● ABOUT THIS TASK
Starting at the top line and ending at the last, restate the records exactly.

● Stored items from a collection
»»
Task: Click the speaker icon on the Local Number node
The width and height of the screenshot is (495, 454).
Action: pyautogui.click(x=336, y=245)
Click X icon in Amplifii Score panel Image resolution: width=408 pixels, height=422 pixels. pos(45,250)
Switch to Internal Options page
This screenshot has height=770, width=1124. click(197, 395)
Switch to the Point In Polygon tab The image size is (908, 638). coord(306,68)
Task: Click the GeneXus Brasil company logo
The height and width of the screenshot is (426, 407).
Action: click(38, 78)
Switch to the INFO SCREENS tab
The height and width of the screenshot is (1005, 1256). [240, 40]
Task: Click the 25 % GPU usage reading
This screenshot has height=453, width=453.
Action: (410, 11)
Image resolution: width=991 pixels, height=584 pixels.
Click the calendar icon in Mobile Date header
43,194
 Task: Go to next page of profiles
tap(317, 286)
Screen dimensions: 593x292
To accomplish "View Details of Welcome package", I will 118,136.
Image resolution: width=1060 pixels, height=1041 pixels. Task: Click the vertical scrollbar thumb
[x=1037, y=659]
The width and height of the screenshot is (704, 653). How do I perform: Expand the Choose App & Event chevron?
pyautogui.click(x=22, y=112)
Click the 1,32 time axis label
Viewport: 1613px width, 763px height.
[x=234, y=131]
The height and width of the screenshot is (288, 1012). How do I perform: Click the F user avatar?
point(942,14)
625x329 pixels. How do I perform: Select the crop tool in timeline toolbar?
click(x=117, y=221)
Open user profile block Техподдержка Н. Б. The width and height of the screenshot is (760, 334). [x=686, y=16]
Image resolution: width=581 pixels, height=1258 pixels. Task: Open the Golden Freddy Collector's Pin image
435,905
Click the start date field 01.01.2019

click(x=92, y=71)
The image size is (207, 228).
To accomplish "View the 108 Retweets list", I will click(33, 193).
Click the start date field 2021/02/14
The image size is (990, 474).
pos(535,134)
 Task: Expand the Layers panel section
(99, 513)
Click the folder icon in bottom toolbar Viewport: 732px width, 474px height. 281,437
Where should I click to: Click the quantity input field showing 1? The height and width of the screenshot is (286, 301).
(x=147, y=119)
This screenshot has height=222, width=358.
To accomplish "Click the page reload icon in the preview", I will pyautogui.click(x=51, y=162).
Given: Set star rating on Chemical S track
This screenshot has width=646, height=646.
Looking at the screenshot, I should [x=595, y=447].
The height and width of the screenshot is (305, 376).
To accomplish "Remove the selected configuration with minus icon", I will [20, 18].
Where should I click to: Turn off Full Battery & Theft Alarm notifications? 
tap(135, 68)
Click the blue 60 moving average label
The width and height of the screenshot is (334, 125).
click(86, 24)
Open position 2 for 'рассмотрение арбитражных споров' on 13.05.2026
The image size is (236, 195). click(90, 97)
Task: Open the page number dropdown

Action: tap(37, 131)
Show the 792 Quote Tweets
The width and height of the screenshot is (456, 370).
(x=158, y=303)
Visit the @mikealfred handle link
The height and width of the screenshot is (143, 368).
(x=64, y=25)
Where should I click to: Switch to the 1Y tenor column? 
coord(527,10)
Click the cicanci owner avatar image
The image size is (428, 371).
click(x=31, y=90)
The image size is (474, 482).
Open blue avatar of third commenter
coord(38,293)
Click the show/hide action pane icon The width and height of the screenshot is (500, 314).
««
● RESPONSE FOR THIS EXERCISE
Task: Click the speaker icon on the Local Number node
The width and height of the screenshot is (495, 454).
Action: pyautogui.click(x=336, y=245)
Click X icon in Amplifii Score panel Image resolution: width=408 pixels, height=422 pixels. pos(45,250)
Switch to Internal Options page
This screenshot has height=770, width=1124. click(197, 395)
Switch to the Point In Polygon tab The image size is (908, 638). coord(306,68)
Task: Click the GeneXus Brasil company logo
The height and width of the screenshot is (426, 407).
Action: click(38, 78)
Switch to the INFO SCREENS tab
The height and width of the screenshot is (1005, 1256). [240, 40]
Task: Click the 25 % GPU usage reading
This screenshot has height=453, width=453.
Action: (410, 11)
Image resolution: width=991 pixels, height=584 pixels.
Click the calendar icon in Mobile Date header
43,194
 Task: Go to next page of profiles
tap(317, 286)
Screen dimensions: 593x292
To accomplish "View Details of Welcome package", I will 118,136.
Image resolution: width=1060 pixels, height=1041 pixels. Task: Click the vertical scrollbar thumb
[x=1037, y=659]
The width and height of the screenshot is (704, 653). How do I perform: Expand the Choose App & Event chevron?
pyautogui.click(x=22, y=112)
Click the 1,32 time axis label
Viewport: 1613px width, 763px height.
[x=234, y=131]
The height and width of the screenshot is (288, 1012). How do I perform: Click the F user avatar?
point(942,14)
625x329 pixels. How do I perform: Select the crop tool in timeline toolbar?
click(x=117, y=221)
Open user profile block Техподдержка Н. Б. The width and height of the screenshot is (760, 334). [x=686, y=16]
Image resolution: width=581 pixels, height=1258 pixels. Task: Open the Golden Freddy Collector's Pin image
435,905
Click the start date field 01.01.2019

click(x=92, y=71)
The image size is (207, 228).
To accomplish "View the 108 Retweets list", I will click(33, 193).
Click the start date field 2021/02/14
The image size is (990, 474).
pos(535,134)
 Task: Expand the Layers panel section
(99, 513)
Click the folder icon in bottom toolbar Viewport: 732px width, 474px height. 281,437
Where should I click to: Click the quantity input field showing 1? The height and width of the screenshot is (286, 301).
(x=147, y=119)
This screenshot has height=222, width=358.
To accomplish "Click the page reload icon in the preview", I will pyautogui.click(x=51, y=162).
Given: Set star rating on Chemical S track
This screenshot has width=646, height=646.
Looking at the screenshot, I should [x=595, y=447].
The height and width of the screenshot is (305, 376).
To accomplish "Remove the selected configuration with minus icon", I will [20, 18].
Where should I click to: Turn off Full Battery & Theft Alarm notifications? 
tap(135, 68)
Click the blue 60 moving average label
The width and height of the screenshot is (334, 125).
click(86, 24)
Open position 2 for 'рассмотрение арбитражных споров' on 13.05.2026
The image size is (236, 195). click(90, 97)
Task: Open the page number dropdown

Action: tap(37, 131)
Show the 792 Quote Tweets
The width and height of the screenshot is (456, 370).
(x=158, y=303)
Visit the @mikealfred handle link
The height and width of the screenshot is (143, 368).
(x=64, y=25)
Where should I click to: Switch to the 1Y tenor column? 
coord(527,10)
Click the cicanci owner avatar image
The image size is (428, 371).
click(x=31, y=90)
The image size is (474, 482).
Open blue avatar of third commenter
coord(38,293)
Click the show/hide action pane icon The width and height of the screenshot is (500, 314).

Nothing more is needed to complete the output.